SuperCM: Improving Semi-Supervised Learning and Domain Adaptation through differentiable clustering
This work addresses the challenge of limited labeled data for machine learning practitioners, though it is incremental as it builds on existing clustering assumptions.
The paper tackles the problem of improving semi-supervised learning and domain adaptation by explicitly using a differentiable clustering module that leverages supervised data to compute centroids, resulting in enhanced performance, especially in low supervision regimes, as demonstrated through extensive experiments.
Semi-Supervised Learning (SSL) and Unsupervised Domain Adaptation (UDA) enhance the model performance by exploiting information from labeled and unlabeled data.

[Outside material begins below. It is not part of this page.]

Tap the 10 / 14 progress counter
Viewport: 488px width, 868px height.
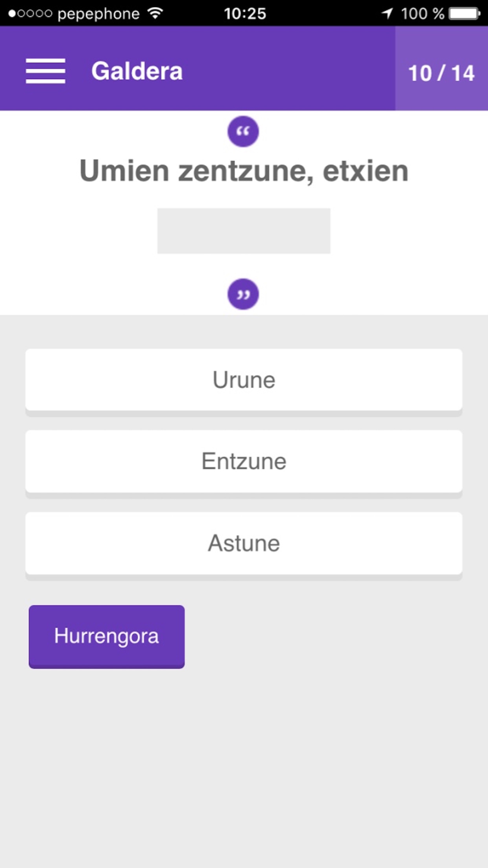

The clustering assumption has proven advantageous for learning with limited supervision and states that data points belonging to the same cluster in a high-dimensional space should be assigned to the same category. Recent works have utilized different training mechanisms to implicitly enforce this assumption for the SSL and UDA. In this work, we take a different approach by explicitly involving a differentiable clustering module which is extended to leverage the supervised data to compute its centroids. We demonstrate the effectiveness of our straightforward end-to-end training strategy for SSL and UDA over extensive experiments and highlight its benefits, especially in low supervision regimes, both as a standalone model and as a regularizer for existing approaches.